Sample: BlastFile with 1 to 10.000 result items

Mode 1 10 100 1000 10000
flex 0.003 0.015 0.199 1.979 25.548
flex-tcl 0.005 0.018 0.167 1.775 20.701
gcj 0.099 0.149 0.784 7.536 83.421
gij 0.109 0.482 4.917 51.939 nd
java 0.228 0.348 0.753 3.048 27.806
javaip 0.180 0.517 4.715 49.852 nd
plex 0.011 0.082 0.856 9.565 107.987
perl 0.031 0.050 0.235 2.280 23.916
re2c 0.004 0.012 0.076 0.765 8.438
tcl 1.702 12.524 140.249 nd nd

The Re2c based scanner is the fastest, but the setup and the coding is more complicated than for the other scanners.
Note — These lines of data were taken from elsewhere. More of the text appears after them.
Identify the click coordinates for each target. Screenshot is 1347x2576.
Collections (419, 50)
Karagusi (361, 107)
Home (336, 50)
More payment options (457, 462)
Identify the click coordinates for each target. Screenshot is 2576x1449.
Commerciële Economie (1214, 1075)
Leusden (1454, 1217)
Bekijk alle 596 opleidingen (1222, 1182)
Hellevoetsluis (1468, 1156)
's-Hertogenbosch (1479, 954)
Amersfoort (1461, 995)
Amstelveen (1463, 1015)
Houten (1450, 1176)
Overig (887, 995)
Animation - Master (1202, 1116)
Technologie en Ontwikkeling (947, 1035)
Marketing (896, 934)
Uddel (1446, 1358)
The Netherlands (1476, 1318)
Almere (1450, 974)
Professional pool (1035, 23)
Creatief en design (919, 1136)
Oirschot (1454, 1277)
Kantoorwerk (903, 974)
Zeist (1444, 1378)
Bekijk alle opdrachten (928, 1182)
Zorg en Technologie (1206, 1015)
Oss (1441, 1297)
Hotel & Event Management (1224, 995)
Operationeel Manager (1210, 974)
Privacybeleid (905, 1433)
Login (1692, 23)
Flex-based scanners are 2-3 times slower than Re2c based scanners, regardless if there is an embedded Tcl-interpreter for better string handling (flex-tcl), Jflex code (java), executed with the Sun-Java Hotspot virtual machine (1.5) as well as to machine code compiled Jflex code (java-gcj) and Plex (sbs-plex = Pascal lex) based scanners are about 5 and 10 times slower than Re2c based scanners. Interpreted Java-Code either executed with the Sun-interpreter (java-ip = “java -Xint”) or with the gnu-interpreter (java-gij) is about 50 times slower than Re2c-Code. The Tcl based scanner is about 1000 times slower than the Re2c based. The per scanner is a line based scanner thereof not able to do complicated scanning with more than two states or patterns on the same line.